Courts require that non-compete agreements have limitations, usually in the form of both geographic and time limitations. A buyer cannot prevent a person from ever plying his or her profession throughout the whole country! Typically, a clause will say something to the effect that the seller is prohibited from doing tax and accounting services within 20-30 miles of the existing office. Or the clause might specify a county-wide area. In addition, there will usually be a time period like 3 to 5 years for the prohibition.
Exclusions can be included if agreeable to both parties. For instance, sometimes a seller wants to be able to work as an accountant for another firm in industry or government but not on his/her own in public accounting. That can be spelled out. Another scenario would involve an exception to a type of related work. Perhaps a seller wants to continue to do investment work but not accounting and tax services. That too can be specified. It is always important to be clear in the language.
Sometimes included as a part of the covenant not to compete or as a separate clause is a non-solicitation agreement. While the non-compete clause prevents the seller from performing accounting and tax work in general the non-solicitation agreement specifically identifies that the seller will not do work for the existing clients being transferred. It can also specify that the seller won’t recommend or suggest that the clients go to someone besides the buyer. In some cases the non-solicitation actually takes the place of the non-compete. However, it is probably best to use both.
Sometimes a non-solicitation clause will spell out a penalty for breaking the agreement. For example, there could be wording that if the seller does do work for or solicit work from an existing client that he/she would have to compensate the buyer 150% of one year’s gross fees from that client.
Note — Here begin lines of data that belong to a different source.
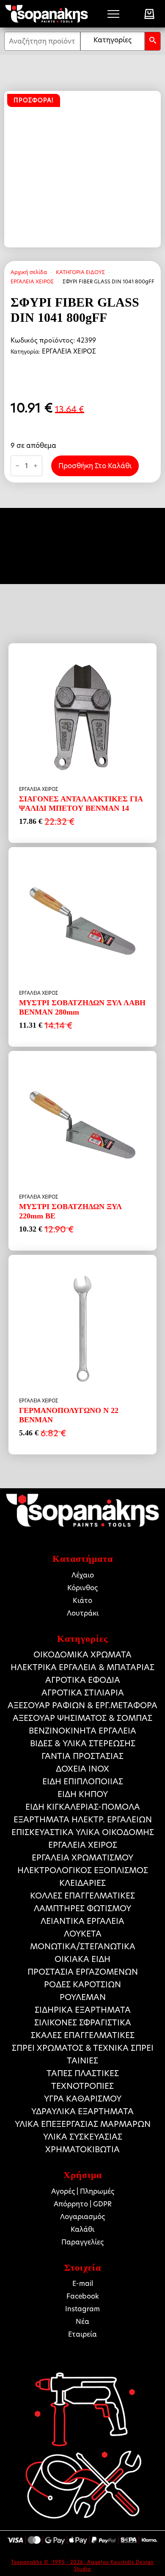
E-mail (82, 2283)
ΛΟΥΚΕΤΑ (83, 1934)
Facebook (82, 2296)
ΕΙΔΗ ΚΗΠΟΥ (83, 1794)
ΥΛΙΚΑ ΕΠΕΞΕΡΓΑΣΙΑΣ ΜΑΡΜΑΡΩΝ (83, 2124)
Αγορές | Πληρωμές (82, 2191)
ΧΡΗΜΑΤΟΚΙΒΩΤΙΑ (82, 2149)
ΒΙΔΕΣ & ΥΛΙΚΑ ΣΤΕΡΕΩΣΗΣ (82, 1743)
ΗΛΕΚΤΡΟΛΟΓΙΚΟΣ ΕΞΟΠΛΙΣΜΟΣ (82, 1870)
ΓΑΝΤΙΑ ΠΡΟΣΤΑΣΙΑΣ (82, 1756)
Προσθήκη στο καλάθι (95, 466)
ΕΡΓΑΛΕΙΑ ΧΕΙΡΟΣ (32, 281)
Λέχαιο (83, 1575)
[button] (153, 41)
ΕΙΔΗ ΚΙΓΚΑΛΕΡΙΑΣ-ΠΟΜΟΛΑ (82, 1807)
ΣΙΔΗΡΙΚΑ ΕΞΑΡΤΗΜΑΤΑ (83, 2010)
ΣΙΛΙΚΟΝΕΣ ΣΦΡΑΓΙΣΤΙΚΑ (82, 2022)
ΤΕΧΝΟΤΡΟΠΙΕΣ (82, 2086)
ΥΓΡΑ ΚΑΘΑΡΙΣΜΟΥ (82, 2098)
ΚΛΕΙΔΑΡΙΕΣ (82, 1883)
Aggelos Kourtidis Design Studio (114, 2565)
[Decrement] (17, 466)
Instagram (82, 2309)
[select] (112, 41)
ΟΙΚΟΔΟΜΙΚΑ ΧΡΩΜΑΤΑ (82, 1654)
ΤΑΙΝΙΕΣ (82, 2060)
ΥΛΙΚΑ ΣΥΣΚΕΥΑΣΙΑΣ (82, 2137)
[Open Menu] (113, 14)
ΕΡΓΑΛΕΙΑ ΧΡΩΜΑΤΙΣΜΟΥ (82, 1857)
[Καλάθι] (149, 14)
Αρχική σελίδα (29, 272)
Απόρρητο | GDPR (83, 2204)
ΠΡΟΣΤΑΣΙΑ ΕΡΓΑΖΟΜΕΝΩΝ (83, 1972)
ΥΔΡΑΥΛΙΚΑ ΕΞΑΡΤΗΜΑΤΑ (82, 2111)
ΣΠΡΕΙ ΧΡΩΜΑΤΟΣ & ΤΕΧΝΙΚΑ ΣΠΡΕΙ (83, 2048)
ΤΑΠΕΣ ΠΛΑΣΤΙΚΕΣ (83, 2073)
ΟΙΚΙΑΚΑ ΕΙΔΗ (82, 1959)
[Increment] (35, 466)
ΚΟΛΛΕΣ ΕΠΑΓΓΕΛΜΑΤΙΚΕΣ (82, 1895)
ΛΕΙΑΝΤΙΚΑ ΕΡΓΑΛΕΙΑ (82, 1921)
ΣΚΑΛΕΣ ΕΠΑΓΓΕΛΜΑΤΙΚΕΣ (83, 2035)
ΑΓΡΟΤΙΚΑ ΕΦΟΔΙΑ (82, 1680)
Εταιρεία (82, 2334)
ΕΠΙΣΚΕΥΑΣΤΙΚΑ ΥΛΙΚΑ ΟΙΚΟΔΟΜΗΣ (82, 1832)
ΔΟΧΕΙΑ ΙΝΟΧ (82, 1769)
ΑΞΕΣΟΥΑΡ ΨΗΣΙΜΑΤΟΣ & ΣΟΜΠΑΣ (82, 1718)
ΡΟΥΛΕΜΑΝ (83, 1997)
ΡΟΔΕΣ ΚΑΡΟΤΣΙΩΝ (82, 1984)
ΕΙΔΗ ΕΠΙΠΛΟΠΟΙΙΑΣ (82, 1781)
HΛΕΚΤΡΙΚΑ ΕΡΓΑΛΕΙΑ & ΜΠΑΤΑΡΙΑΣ (82, 1667)
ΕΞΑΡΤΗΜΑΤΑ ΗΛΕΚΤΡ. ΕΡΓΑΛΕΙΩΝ (83, 1819)
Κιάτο (82, 1600)
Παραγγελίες (82, 2242)
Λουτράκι (83, 1613)
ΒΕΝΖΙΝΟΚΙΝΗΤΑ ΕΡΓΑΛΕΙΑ (82, 1731)
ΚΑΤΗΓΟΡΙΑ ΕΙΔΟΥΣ (80, 272)
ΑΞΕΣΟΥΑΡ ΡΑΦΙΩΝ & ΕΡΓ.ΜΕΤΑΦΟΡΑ (82, 1705)
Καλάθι (82, 2229)
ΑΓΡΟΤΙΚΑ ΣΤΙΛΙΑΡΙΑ (82, 1692)
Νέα (82, 2321)
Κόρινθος (82, 1588)
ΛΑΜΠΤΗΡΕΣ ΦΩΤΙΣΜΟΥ (82, 1908)
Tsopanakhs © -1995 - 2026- (49, 2562)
While non-compete clauses and non-solicitation clauses are standard for the seller the matter gets stickier when it comes to employees. Requiring such agreements from all employees or key employees before a deal can be made can get complicated. One, the employees may never have had a non-compete with the owner so might become suspicious of having to do one for the buyer. It may be like asking someone to sign a pre-nuptial agreement! Two, often the employees have not even been told of a possible sale. Three, it does happen sometimes that the employees can then hold the owner hostage in the deal by refusing to sign a non-compete agreement. Four, such agreements for employees may require compensation or bonuses in order either to be enforceable and/or to entice the employee to sign them.
Buyers and sellers need to do their research on how much, if any, of the purchase price should be allocated to the non-compete agreement. There are tax implications for both parties.
But there can also be legal implications tied to the enforceability of the agreement and the ” cost” of the agreement. It is recommended that both sellers and buyers engage their own attorneys in regards to non-compete agreements and other legal matters associated with the sale/purchase. Jurisdictions have different views and interpretations on non-competes, how they can be written and how they can be enforced.
Just from this it is easy to see that non-compete agreements and non-solicitation agreements are essential but also somewhat complicated. Please use professionals in helping with your sale or purchase.